In reliance on the reviews and discussions referred to above, the Audit Committee recommended to the Board of Directors, and the Board approved, that the audited financial statements be included in our Annual Report on Form 10-K for the year ended December 31, 2005, for filing with the Securities and Exchange Commission.


                              The Audit Committee
                                   Dr. Michael J. Hartnett
                                   S. Lawrence Prendergast, Chairman
                                   Edward Stewart


ANNUAL REPORT

Our 2005 annual report to stockholders is being mailed to all stockholders. Any stockholder who has not received a copy may obtain one without charge by writing to us at 1400 Opus Place, Suite 600, Downers Grove, Illinois 60515. In addition, any person wishing to receive a copy of our Annual Report on Form 10-K for the year ended December 31, 2005 (excluding the exhibits thereto) may obtain a copy without charge by sending a written request to us at the same address. Our Annual Report on Form 10-K is also available on our website at www.goATC.com. We have not incorporated by reference into this Proxy Statement the information included on or linked from our website, and you should not consider it to be part of this Proxy Statement.


STOCKHOLDER COMMUNICATIONS
WITH THE BOARD OF DIRECTORS

Stockholders wishing to communicate with one or more of our directors may do so by sending a letter addressed to the director or directors care of the Secretary, Aftermarket Technology Corp., 1400 Opus Place, Suite 600, Downers Grove, Illinois 60515. At the direction of the Board, mail will be opened and screened for security purposes. All mail, other than items deemed obscene, will be forwarded to the appropriate director or directors. Mail addressed to the directors generally or to the entire Board will be forwarded to the Chairman of the Board. Any mail regarding our financial statements, financial records, accounting practices or internal controls or alleging any violation of our code of ethics will be forwarded to the Audit Committee to be handled in accordance with the Committee’s established procedures.

25

 
MULTIPLE STOCKHOLDERS SHARING THE SAME ADDRESS

To reduce the expenses of delivering duplicate proxy materials, we are taking advantage of the SEC's “householding” rules that permit us to deliver only one set of proxy materials to stockholders who share an address, unless otherwise requested.

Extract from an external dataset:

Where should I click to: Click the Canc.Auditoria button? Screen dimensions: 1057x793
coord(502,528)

If you share an address with another stockholder and have received only one set of proxy materials, you may request a separate copy of these materials at no cost to you by contacting us at (630) 271-8100, or by writing to us at 1400 Opus Place, Suite 600, Downers Grove, Illinois 60515. For future annual meetings, you may request separate voting materials, or request that we send only one set of proxy materials to you if you are receiving multiple copies, by calling or writing to Aftermarket Technology Corp. at the phone number and address given above.


STOCKHOLDER PROPOSALS
FOR THE 2007 ANNUAL MEETING OF STOCKHOLDERS

Stockholder proposals submitted pursuant to Rule 14a-8 under the Securities Exchange Act of 1934 must be received by us on or before December 29, 2006 to be considered for inclusion in the proxy statement for our 2007 annual meeting of stockholders, which is expected to be held on or about May 31, 2007. Generally, a stockholder is eligible to present proposals under Rule 14a-8 if he or she has been for at least one year the record or beneficial owner of at least $2,000 in market value, or 1%, of securities entitled to be voted at the 2007 annual meeting and he or she continues to own such securities through the date on which the meeting is held.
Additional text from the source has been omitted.